═══ RAW DATA

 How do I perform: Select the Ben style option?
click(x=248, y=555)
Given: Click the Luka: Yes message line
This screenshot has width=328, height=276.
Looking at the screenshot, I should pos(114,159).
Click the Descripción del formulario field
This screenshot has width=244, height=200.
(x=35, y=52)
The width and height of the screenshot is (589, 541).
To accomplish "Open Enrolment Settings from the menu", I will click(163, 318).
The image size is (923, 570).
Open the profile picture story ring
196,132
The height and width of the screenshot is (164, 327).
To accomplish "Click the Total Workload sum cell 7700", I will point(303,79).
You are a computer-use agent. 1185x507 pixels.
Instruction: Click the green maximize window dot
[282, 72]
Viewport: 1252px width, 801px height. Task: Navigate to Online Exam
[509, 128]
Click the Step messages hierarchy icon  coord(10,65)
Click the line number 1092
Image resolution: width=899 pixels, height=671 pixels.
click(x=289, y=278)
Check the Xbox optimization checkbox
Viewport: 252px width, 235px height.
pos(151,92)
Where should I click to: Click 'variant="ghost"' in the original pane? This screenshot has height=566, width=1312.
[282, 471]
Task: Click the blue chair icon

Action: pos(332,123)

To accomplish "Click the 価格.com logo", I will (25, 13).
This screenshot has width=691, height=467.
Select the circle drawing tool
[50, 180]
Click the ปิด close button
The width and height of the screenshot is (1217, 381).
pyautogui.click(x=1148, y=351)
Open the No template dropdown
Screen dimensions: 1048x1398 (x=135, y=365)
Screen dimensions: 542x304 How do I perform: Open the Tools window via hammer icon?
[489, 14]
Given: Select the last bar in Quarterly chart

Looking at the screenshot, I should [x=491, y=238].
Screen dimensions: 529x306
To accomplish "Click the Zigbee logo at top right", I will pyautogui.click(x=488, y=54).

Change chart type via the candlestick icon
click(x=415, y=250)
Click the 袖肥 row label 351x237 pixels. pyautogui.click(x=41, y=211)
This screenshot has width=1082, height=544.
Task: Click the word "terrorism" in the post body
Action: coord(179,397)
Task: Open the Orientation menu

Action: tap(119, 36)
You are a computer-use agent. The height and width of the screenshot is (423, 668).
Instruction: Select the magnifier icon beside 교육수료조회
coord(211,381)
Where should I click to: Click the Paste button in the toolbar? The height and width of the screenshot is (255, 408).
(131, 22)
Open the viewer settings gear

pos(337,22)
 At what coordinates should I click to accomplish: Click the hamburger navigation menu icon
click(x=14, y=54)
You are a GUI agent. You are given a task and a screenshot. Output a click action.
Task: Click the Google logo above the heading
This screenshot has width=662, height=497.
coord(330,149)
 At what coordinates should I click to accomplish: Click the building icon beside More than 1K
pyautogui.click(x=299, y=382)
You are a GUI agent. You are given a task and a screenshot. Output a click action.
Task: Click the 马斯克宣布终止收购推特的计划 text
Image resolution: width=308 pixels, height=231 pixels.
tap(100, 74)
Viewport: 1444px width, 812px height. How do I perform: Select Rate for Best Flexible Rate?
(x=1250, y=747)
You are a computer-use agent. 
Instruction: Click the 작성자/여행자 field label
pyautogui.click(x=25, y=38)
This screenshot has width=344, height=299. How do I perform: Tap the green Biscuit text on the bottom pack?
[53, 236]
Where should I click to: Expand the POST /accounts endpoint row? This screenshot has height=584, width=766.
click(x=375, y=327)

══════

### WHAT THE TASK ASKS:
Copy out each line of the material that holds the word "will".

### SOLVED PROBLEM:
To accomplish "Open Enrolment Settings from the menu", I will click(163, 318).
To accomplish "Click the Total Workload sum cell 7700", I will point(303,79).
To accomplish "Click the 価格.com logo", I will (25, 13).
To accomplish "Click the Zigbee logo at top right", I will pyautogui.click(x=488, y=54).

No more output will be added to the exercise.